The claim is not "we scale", everything scales. The claim is that we scaled the one thing that used to live in a single practitioner's head and died with the engagement, and kept it expert-grade. The ninety-six neural-matched questions are the fidelity: drop them and you have another wrapper; keep them and the scaled output still carries a master's judgment.

The depth: the genus behind 96

The ninety-six cells are not a list of clever questions. They are a grammar.

Behind 96 sits the thing 96 is an instance of: one engine, expressed four times, Tutor (1989) → Builder-Player (the patent) → the Knowledge Harvesting steps → the 96 cells. A structured-questioning mechanism that makes implicit knowledge explicit, and runs against any knowledge-bearing system.

The honest limit, stated plainly: pointed at a human, the engine surfaces knowledge that existed and was hidden. Pointed at a model, it surfaces patterns, the residue of human cognition it was trained on. Humans hold knowledge; AI holds patterns; information is what moves between them.

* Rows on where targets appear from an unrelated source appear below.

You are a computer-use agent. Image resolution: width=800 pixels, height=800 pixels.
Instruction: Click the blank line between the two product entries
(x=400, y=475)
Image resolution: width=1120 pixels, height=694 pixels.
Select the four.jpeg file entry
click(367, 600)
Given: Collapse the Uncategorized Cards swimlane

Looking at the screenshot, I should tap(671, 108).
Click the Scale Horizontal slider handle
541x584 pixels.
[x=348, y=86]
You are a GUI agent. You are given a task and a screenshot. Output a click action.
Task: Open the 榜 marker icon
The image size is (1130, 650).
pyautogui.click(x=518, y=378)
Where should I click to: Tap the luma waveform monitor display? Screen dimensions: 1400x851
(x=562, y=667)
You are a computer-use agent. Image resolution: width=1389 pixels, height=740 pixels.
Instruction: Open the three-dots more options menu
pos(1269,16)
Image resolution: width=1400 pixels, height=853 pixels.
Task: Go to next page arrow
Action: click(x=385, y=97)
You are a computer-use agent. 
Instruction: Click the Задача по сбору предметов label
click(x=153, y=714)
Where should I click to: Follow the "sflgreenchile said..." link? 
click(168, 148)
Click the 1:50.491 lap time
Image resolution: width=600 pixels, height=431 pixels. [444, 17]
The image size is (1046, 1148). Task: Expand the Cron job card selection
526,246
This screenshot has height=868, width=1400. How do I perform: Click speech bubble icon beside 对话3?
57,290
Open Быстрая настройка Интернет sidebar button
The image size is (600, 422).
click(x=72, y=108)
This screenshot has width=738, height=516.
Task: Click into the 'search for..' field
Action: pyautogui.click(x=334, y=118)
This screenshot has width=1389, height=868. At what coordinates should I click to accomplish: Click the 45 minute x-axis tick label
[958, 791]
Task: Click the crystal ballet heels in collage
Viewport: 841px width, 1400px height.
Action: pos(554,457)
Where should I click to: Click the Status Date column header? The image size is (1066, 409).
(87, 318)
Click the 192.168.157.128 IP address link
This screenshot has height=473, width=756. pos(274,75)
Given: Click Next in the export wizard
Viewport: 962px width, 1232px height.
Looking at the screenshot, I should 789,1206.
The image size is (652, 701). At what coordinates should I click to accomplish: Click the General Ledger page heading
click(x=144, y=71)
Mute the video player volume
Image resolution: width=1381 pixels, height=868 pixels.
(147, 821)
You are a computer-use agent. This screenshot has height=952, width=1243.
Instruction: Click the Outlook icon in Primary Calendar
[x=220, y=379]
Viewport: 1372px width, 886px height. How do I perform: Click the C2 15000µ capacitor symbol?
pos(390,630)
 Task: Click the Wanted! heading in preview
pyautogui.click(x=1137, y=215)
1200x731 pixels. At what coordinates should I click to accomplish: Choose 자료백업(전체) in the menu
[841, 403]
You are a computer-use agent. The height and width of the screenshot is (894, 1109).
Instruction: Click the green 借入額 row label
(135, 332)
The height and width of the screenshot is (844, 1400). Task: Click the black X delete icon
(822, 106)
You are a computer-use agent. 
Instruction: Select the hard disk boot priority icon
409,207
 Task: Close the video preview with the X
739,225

The mechanism is universal. What it returns is not the same in both cases, and we don't pretend otherwise.

The largest frame

Doug's unfinished revolution.

Engelbart's vision was never the mouse or the window, those were the artifacts that got commercialized. The methodology and training meant to co-evolve with them never did. He called the goal collective IQ: raising how well people, together, solve harder problems faster. Knowledge Harvesting is a thirty-year contribution to that unfinished agenda. The 1989 thesis was written under his influence. The lineage is load-bearing, not decorative.